▶ _ABOUT THIS EXERCISE_
Write down the part of the text on eating Mediterranean jellyfish word for word, from "But the Italian" to "submerged plastic bag.".

▶ _EXTRACT_
The law, which goes into effect on Jan. 1, 2018, also removes bureaucratic impediments faced by European proponents of homegrown so-called novel foods, including those who favor eating the Mediterranean jellyfish.
But the Italian Health Ministry said that since no member state had a tradition of eating jellyfish and since the local species appeared biologically distinct from their edible Asian cousins with different toxicity levels and variations in stinging cells, the ministry said all the standard European research and safety-control tests needed to remain in force before a Mediterranean jellyfish could ever appear as a wild-caught delicacy in markets or on restaurant menus.
It was for such research that Dr. Leone slipped on her diving fins.
“Look, it’s enormous,” she said as she spotted one species, a pulsating violet-rimmed Rhizostoma pulmo — a.k.a. barrel jellyfish — drifting like a submerged plastic bag.

▶ _DATA EXTRACT_
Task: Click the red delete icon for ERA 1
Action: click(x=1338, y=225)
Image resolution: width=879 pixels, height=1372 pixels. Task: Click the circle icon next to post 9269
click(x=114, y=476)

▶ _FINAL ANSWER_
But the Italian Health Ministry said that since no member state had a tradition of eating jellyfish and since the local species appeared biologically distinct from their edible Asian cousins with different toxicity levels and variations in stinging cells, the ministry said all the standard European research and safety-control tests needed to remain in force before a Mediterranean jellyfish could ever appear as a wild-caught delicacy in markets or on restaurant menus.
It was for such research that Dr. Leone slipped on her diving fins.
“Look, it’s enormous,” she said as she spotted one species, a pulsating violet-rimmed Rhizostoma pulmo — a.k.a. barrel jellyfish — drifting like a submerged plastic bag.